Berryl St

The other morning I went to collect a parcel from a depot. An item of knitwear. It was a chore I did not much resent, for time was on my side and it meant a relatively untaxing stroll through one of Manchester’s tattier and more interesting corners, the Baring Street industrial park, near Piccadilly Station. It’s a seedy and dilapidated zone – unpretty signs, cracked brickwork, soiled concrete, and intimidating gates of rusty, corrugated iron. But among the grimy backstreets and rubble-strewn ginnels there are functioning businesses.

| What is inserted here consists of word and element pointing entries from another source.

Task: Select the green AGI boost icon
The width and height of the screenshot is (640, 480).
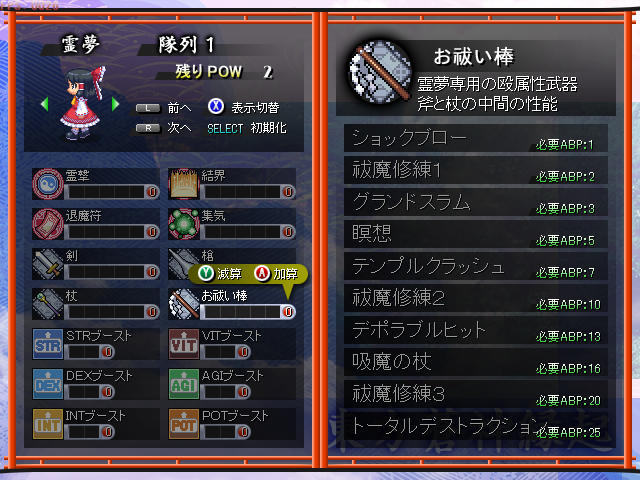Action: tap(184, 384)
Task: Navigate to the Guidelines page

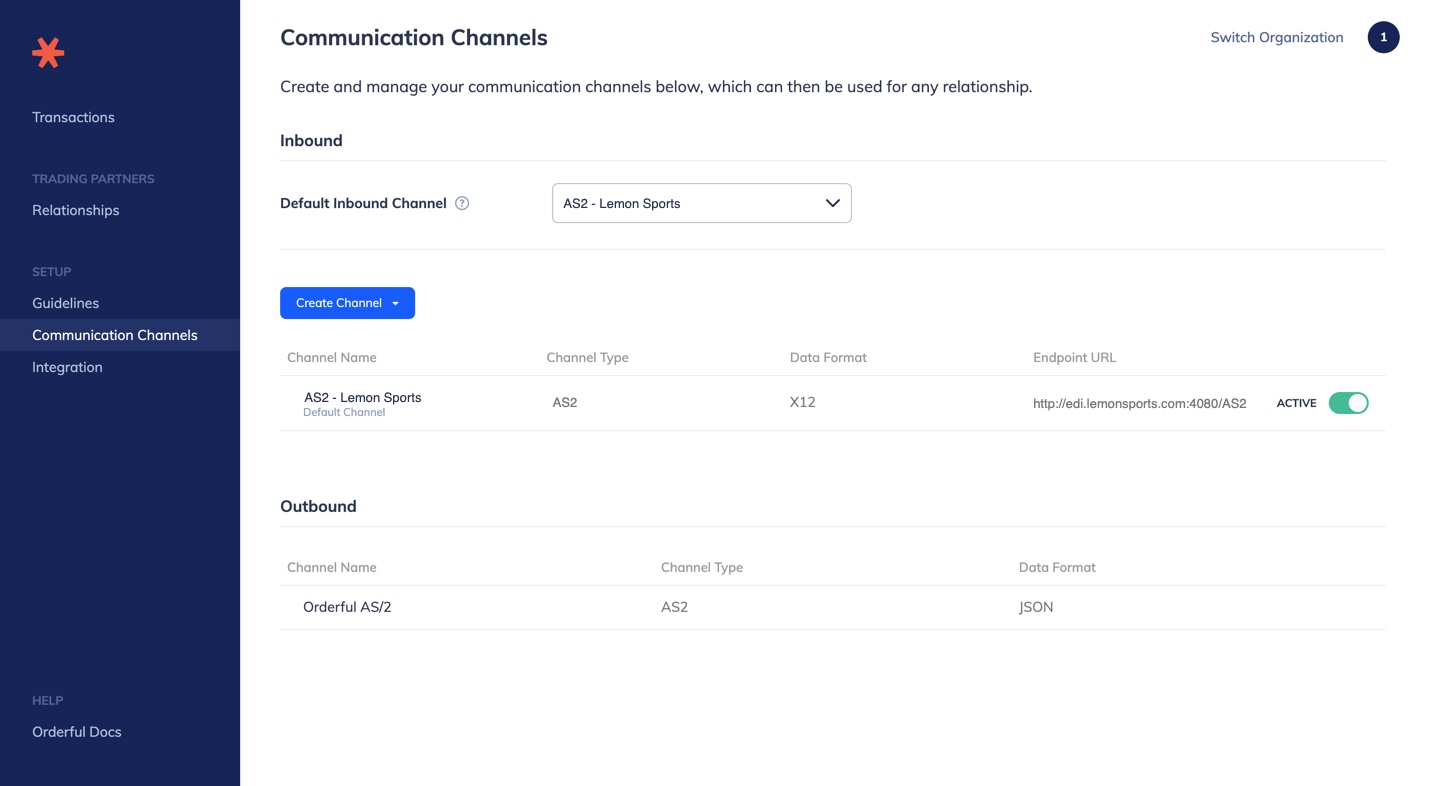Action: 65,303
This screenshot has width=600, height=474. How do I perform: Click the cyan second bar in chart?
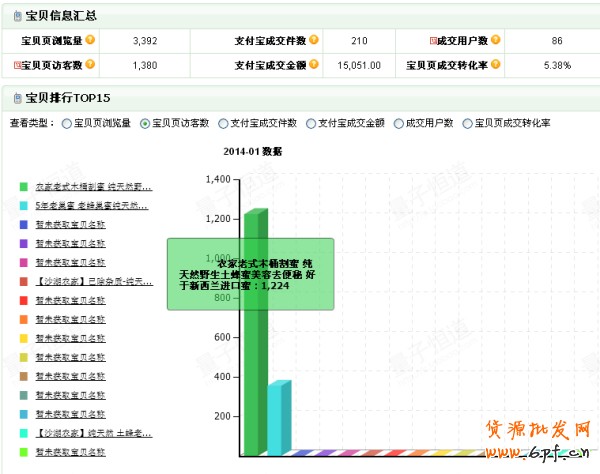coord(278,418)
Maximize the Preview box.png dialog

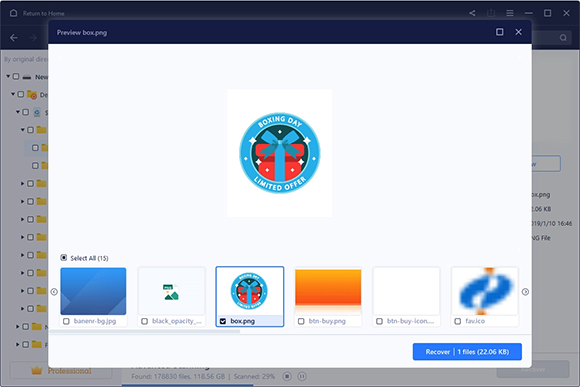pos(499,32)
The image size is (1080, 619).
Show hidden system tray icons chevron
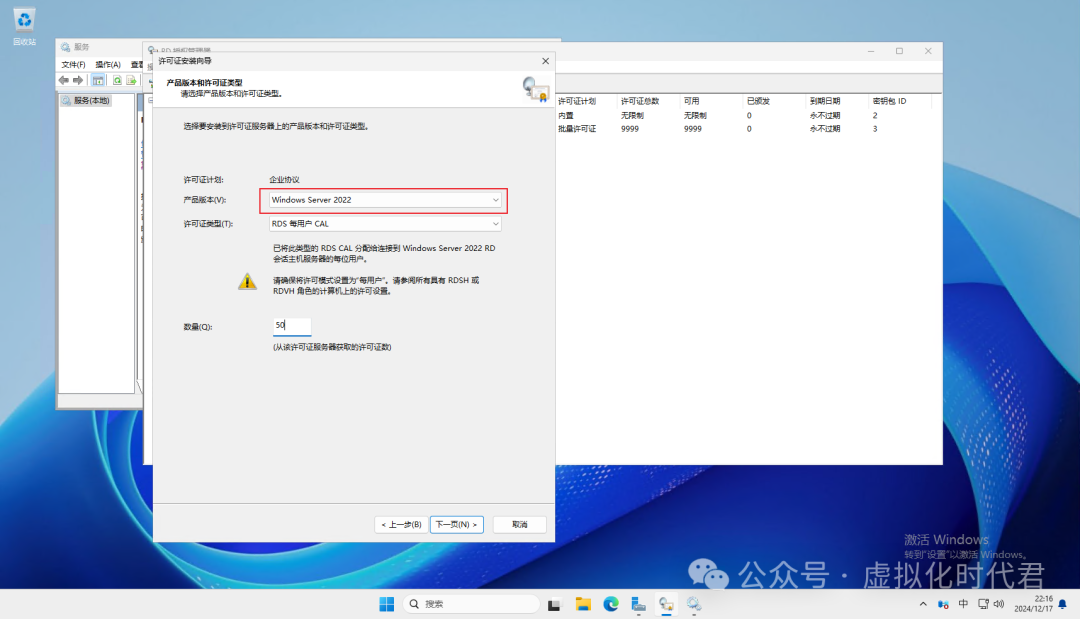[x=922, y=604]
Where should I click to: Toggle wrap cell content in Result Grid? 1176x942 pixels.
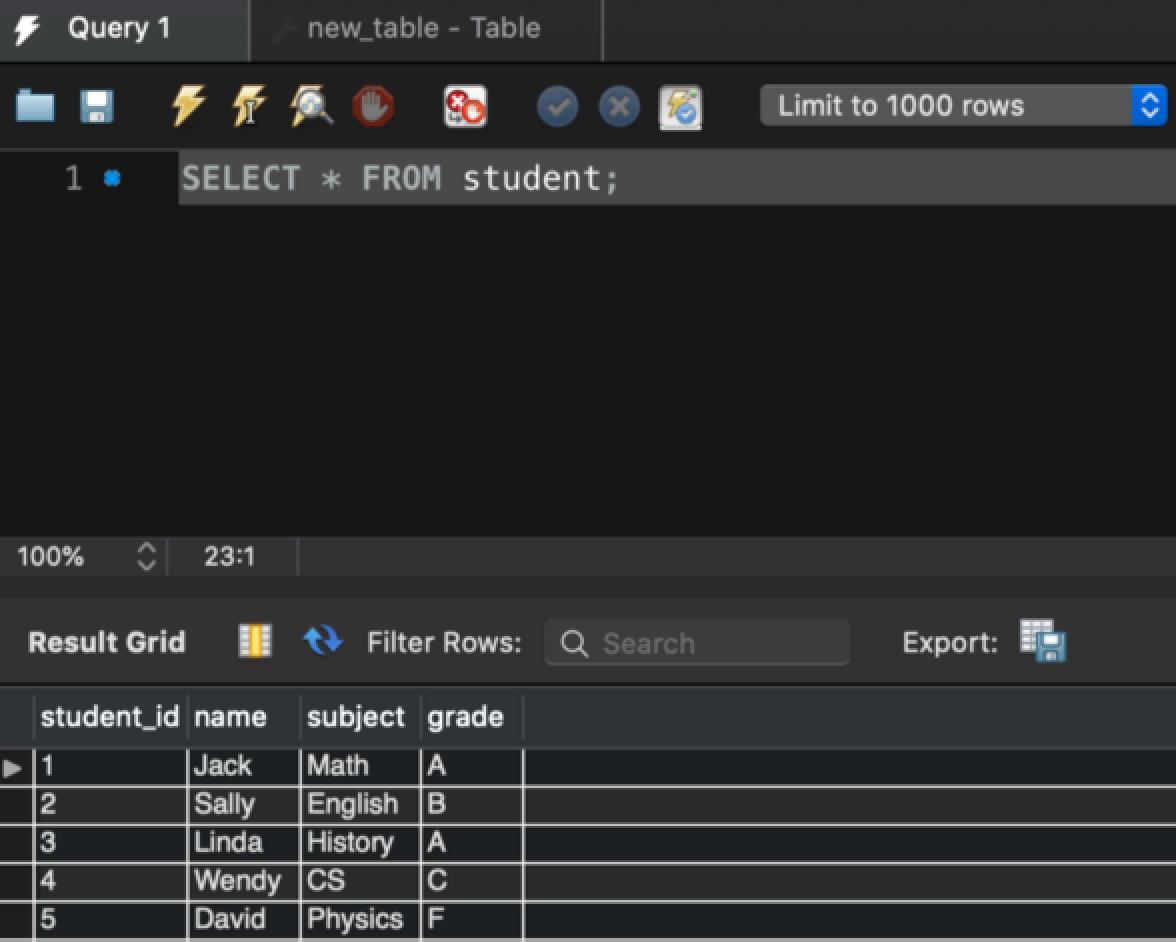[255, 641]
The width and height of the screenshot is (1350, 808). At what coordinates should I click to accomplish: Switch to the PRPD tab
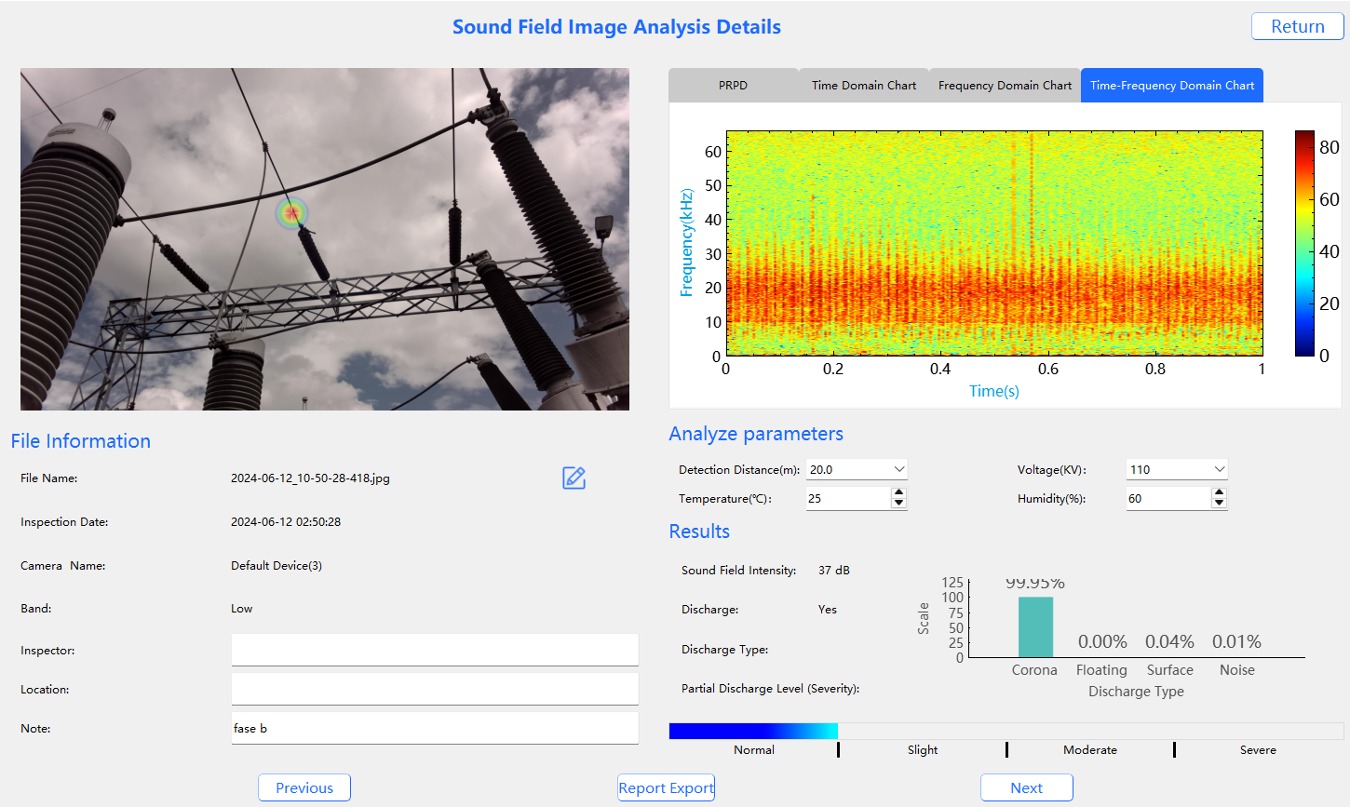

Some of the buildings look abandoned, the most notable being of course the old Mayfield Station, a quite impressive ediface of decay and neglect which I did not have the inclination to inspect. The Medlock, usually no more than a brown, feculent, niggly dribble of a river, has been gorging on rain and actually looks quite potent in its own insignificant way. A strange, crudely-painted emblem adorns the bridge over the river. Two creatures, one cream, the other a rather sickly blue pose and prance next to a dull shield. There is graffiti – RZ has been doing the rounds – and a leather jacket lies in the gutter. Some wag has modified the sign for Berry St. You can glimpse this not-quite-destroyed world from platform 14 of Picaddilly Station. It is tucked behind the clean, curved mass of the Macdonald Hotel, where hen parties, business men and football fans stay. Next time you’re up there, on platform 14, waiting for your train to Blackpool or Horton Parkway or Liverpool Lime Street, take a look  at the world outside, at those dirty, littered streets, just beyound the confines of your daily business. They are unloved streets, perhaps even unwelcoming for the right kind of visitor, but they are not with a certain charm. The old warehouses are attractive. The peeling paint and moss-furred pipes are pleasing on the eye. Perhaps my view that morning was coloured by the excitement of collecting a package. The jumper was too small by the way.